Nous choisissons de retranscrire ici un débat qui anime la gauche liégeoise au sujet des poursuites judiciaires engagées contre les manifestant.es au blocage contre Bouchez de l'Uliège le 18 septembre. Ci-dessous vous retrouvez trois contributions succesives : un 1er article publié sur le compte du Front Antifasciste de Liège, suivi d'une réponse de deux élues du PTB (Sofia Touhami et Sophie Lecron), puis d'un complément de Rouge sur l'échange.


[A. ARTICLE DE PARTICIPANT.ES DU FRONT ANTIFASCISTE DE LIÈGE, 11/12]


Plainte contre X acceptée sans aucune opposition : du MR au PTB, tous s'alignent derrière le camp policier


1. CONTEXTE


Ce 24 novembre, le Conseil communal de Liège a validé le dépôt d'une plainte contre X (c'est-à-dire contre des responsables encore inconnu.es) et une constitution de partie civile à propos de la mobilisation contre Bouchez du 18 septembre dernier à l’Université place du xx août. 


Ce soir-là, des centaines de liégeois.es, étudiant.es, jeunes, syndicalistes ou retraité.es se sont opposé.es à la venue du MR et de Georges-Louis Bouchez : contre cette rentrée marquée par l’exclusion massive d’étudiant.es, par un soutien au génocide en Palestine, par une politique de guerre sociale assumée contre les malades, les chomeur.euses ou les services publics.


 Deux mois plus tard, la réponse politique de la Ville est tombée : si tu t'opposes un peu trop bruyamment, on t'écrasera. Ils veulent faire peser la responsabilité financière des provocations honteuses du MR sur toustes ceux.elles qui seraient condamné.es.
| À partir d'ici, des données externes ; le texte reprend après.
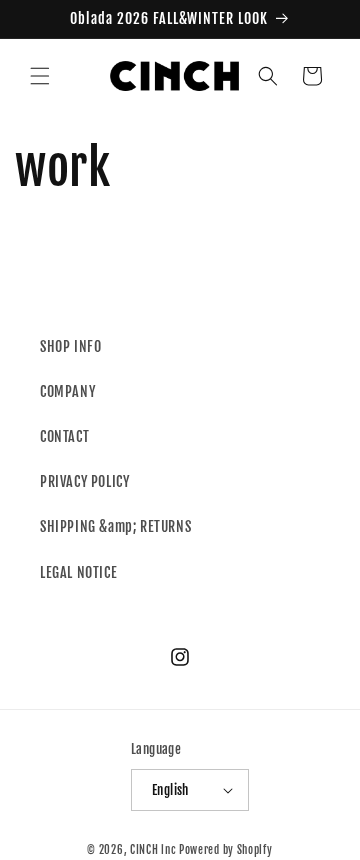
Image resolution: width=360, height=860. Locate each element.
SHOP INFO (70, 346)
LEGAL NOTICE (78, 572)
La majorité PS-MR-Engagés a voté pour sans nuance, puis PTB-Vert Ardent (Ecolo + Demain + Citoyens) se sont abstenus. Résultat : la plainte est déposée, la machine judiciaire est lancée et ce seront des jeunes de notre camp social qui en paieront le prix.


Personne, absolument personne, autour de la table du Conseil communal, ne s’est opposé à cette plainte. 


Le PS, via le bourgmestre Demeyer, assume pleinement la plainte, allant jusqu’à défendre publiquement l’idée qu’il n’existerait « rien de systémique dans la police », à l'encontre de tous les gens qui ont un jour étudié la structure de la police, à l'encontre de toutes les enquêtes et de toutes les études à ce sujet, à l'encontre aussi des violences répétées, documentées qui éclairent ardemment à quel point le PS est tombé bas. Le MR lui instrumentalise les faits depuis le premier jour pour nourrir son offensive autoritaire, en appelant à la dissolution "de la structure antifasciste" -qui n'existe pas. Les Engagés, fidèles à leur opportunisme caractéristique, suivent sans sourciller la tendance naturelle répressive de nos dirigeants. Le PTB et Vert Ardent se sont abstenus dans la plus grande lâcheté, en disant "se ranger dans le camp de la justice". Quelle justice ?


Cette plainte s'ajoute comme une insulte de plus aux étudiant.es exclu.es de l'unif' par le Décret Paysage et aux personnes qui subissent de plein fouet la politique de l'Arizona.


2. TOURNANT INEDIT


Il faut regarder ce moment pour ce qu’il est : un basculement politique. Ce n’est pas un simple débat administratif sur des assurances financières ou des procédures légales. C'est la suite logique d'une croisade répressive contre les antifascistes, contre les jeunes en lutte, contre la contestation de la politique antisociale de l'Arizona.


S'il faut encore l'expliquer : cette plainte contre X et cette constitution de partie civile ne va évidemment pas cibler le MR. Elle ne va pas cibler les policiers qui se sont montrés coupables de violences illégales. Elle va ouvrir des enquêtes, convoquer des dizaines de gens, justifier des surveillances, légitimer des procès futurs arrestations futures. Ça représente des milliers d'euros de frais d'avocats, auxquels s'ajouteront les éventuelles condamnations qui, même sans preuves seront possibles puisque nous sommes inévitable dans un système de justice qui joue de base contre notre camp et croit la police sur parole (dans un déni de réalité, encore une fois).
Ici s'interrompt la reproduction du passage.